* [YOUR TASK]:
Return the lines of the listing below unchanged, from the line containing "Viewport: 449px width, 405px" through the end of the listing. Omit the pictures from your answer.

══ RECORD EXCERPTS ══

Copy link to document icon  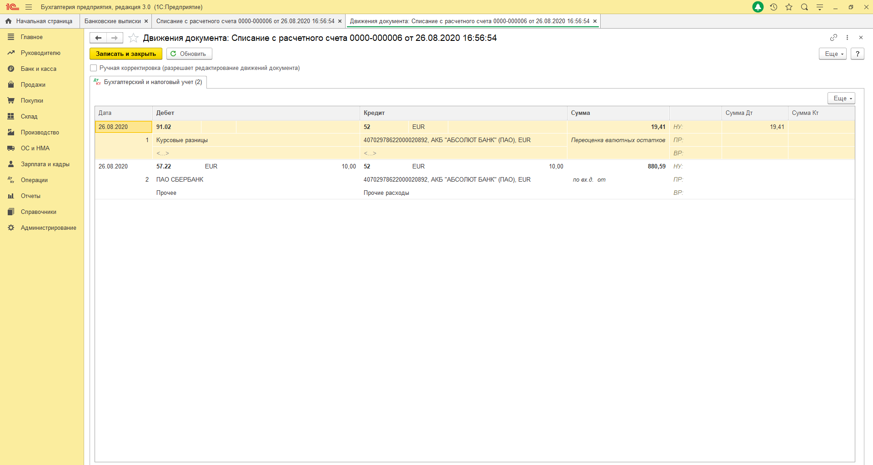point(833,38)
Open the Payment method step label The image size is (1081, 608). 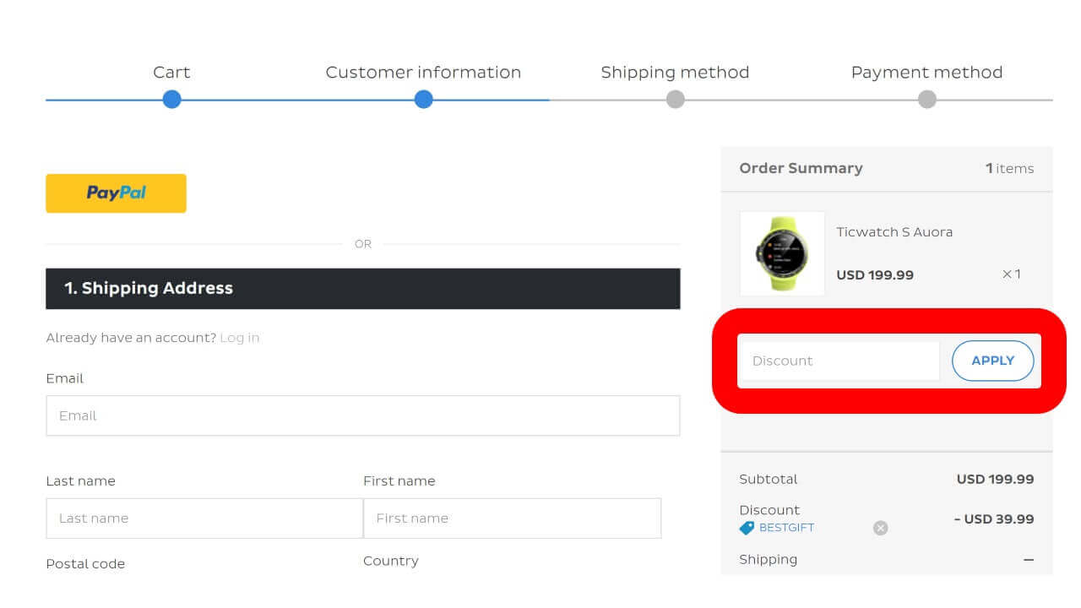[926, 73]
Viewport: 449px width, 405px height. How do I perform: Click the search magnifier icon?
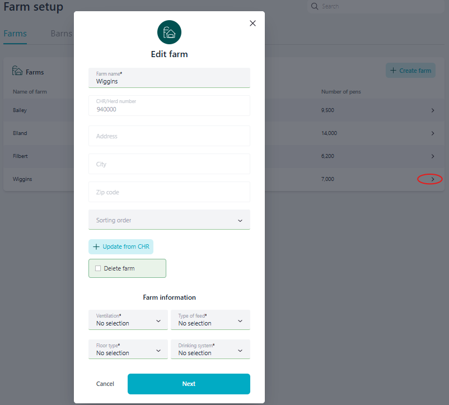[x=315, y=6]
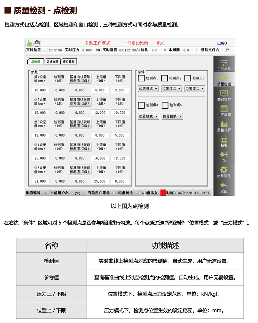Open the IO sidebar icon

pos(224,155)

═══

* [SOLUTION TO THIS PROBLEM]:
Viewport: 449px width, 405px height. How do I perform: Click the search magnifier icon?
[x=315, y=6]
Open the IO sidebar icon

pos(224,155)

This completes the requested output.